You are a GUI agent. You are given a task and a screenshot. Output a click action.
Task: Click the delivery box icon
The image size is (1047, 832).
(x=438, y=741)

________________

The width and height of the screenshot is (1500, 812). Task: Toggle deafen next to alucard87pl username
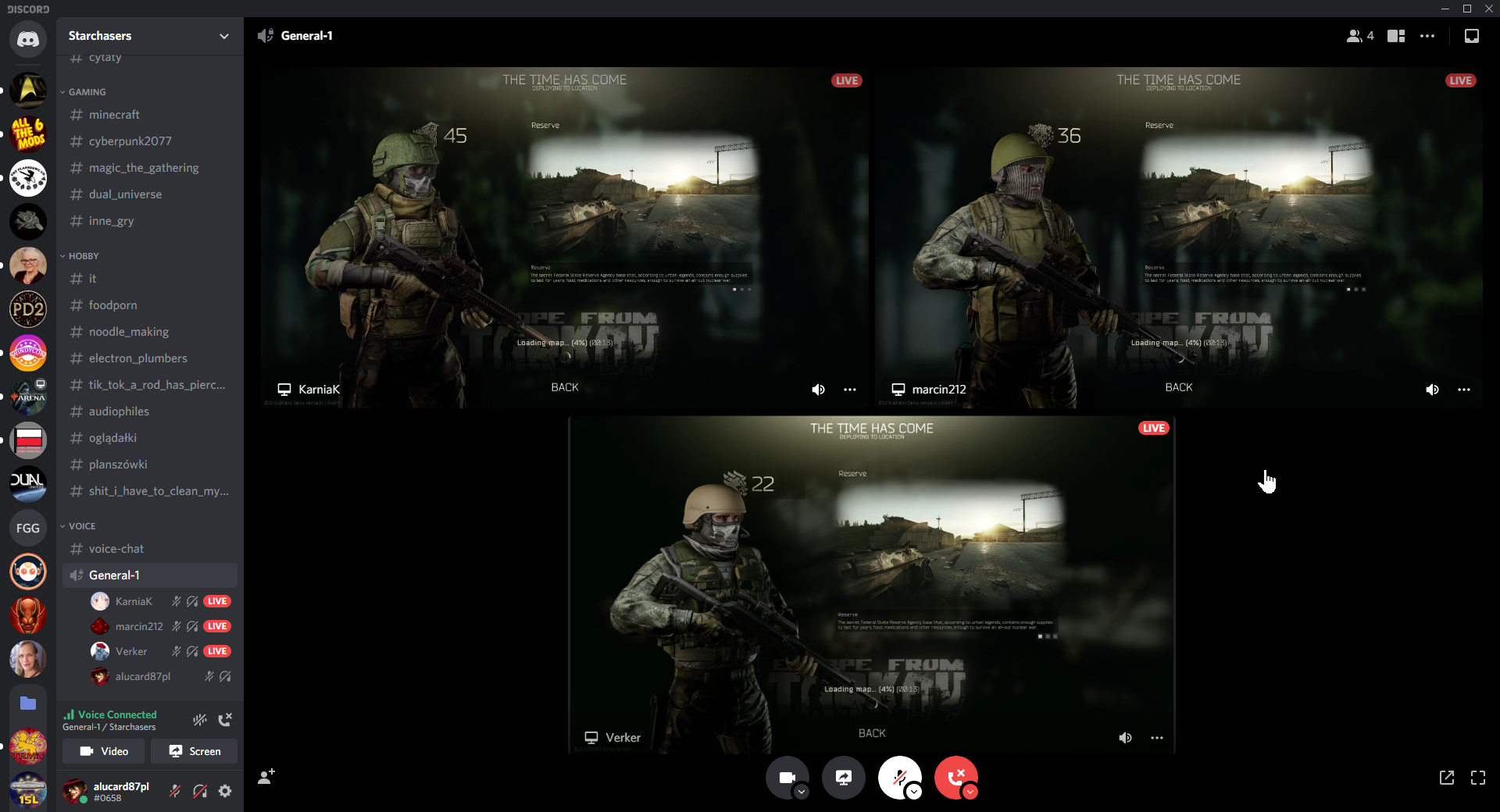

________________

=== Assigned task ===
Copy all lines from the material above that hold the word "screenshot".

=== Task solution ===
You are a GUI agent. You are given a task and a screenshot. Output a click action.
The width and height of the screenshot is (1500, 812). Task: Toggle deafen next to alucard87pl username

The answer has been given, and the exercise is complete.